Written exercise: Copy out everything in the source data from its first line down through the line containing "click(402, 79)", keeping every line exactly as it appears.

Source data
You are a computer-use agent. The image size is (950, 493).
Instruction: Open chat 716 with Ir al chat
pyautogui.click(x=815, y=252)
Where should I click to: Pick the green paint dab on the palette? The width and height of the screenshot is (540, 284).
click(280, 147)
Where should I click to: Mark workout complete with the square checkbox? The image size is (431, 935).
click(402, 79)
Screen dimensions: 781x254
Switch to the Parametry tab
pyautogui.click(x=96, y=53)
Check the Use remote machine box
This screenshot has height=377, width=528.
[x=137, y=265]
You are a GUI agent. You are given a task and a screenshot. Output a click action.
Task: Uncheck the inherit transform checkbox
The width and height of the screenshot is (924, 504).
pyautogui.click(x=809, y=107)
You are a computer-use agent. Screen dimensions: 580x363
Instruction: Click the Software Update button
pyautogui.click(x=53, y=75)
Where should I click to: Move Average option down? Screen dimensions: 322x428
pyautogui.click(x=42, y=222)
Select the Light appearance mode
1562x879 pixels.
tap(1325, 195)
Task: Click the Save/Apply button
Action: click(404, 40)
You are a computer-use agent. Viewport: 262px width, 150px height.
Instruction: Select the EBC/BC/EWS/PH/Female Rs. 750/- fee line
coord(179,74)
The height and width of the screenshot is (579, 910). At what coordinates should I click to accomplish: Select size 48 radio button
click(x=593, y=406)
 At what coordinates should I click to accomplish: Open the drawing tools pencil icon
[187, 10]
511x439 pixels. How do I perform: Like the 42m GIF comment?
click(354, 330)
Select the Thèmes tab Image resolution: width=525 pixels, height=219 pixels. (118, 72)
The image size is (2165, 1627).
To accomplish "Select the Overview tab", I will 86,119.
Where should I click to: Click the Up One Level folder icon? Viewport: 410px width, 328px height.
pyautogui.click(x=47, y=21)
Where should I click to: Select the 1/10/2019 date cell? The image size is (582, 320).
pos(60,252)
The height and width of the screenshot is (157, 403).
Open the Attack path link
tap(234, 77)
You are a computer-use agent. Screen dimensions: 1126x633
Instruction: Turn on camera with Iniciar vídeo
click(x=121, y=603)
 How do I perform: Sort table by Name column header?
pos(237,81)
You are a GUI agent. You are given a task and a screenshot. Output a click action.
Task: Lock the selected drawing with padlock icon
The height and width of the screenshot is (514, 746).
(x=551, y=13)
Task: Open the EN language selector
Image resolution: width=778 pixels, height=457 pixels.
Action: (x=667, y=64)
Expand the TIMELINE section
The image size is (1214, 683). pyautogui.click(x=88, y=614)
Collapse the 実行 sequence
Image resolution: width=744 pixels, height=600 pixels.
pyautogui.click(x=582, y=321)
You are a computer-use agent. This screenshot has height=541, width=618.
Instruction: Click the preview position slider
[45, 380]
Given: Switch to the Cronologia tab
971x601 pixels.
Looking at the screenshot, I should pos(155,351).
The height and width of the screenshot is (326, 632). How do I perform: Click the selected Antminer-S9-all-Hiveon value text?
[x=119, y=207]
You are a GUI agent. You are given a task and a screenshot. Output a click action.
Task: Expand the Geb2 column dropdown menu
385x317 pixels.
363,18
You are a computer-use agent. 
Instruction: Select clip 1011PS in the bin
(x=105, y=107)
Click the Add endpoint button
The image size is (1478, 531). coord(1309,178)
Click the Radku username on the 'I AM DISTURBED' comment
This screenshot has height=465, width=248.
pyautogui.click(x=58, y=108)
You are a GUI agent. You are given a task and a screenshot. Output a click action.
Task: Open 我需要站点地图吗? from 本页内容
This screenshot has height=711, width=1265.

Written solution:
You are a computer-use agent. The image size is (950, 493).
Instruction: Open chat 716 with Ir al chat
pyautogui.click(x=815, y=252)
Where should I click to: Pick the green paint dab on the palette? The width and height of the screenshot is (540, 284).
click(280, 147)
Where should I click to: Mark workout complete with the square checkbox? The image size is (431, 935).
click(402, 79)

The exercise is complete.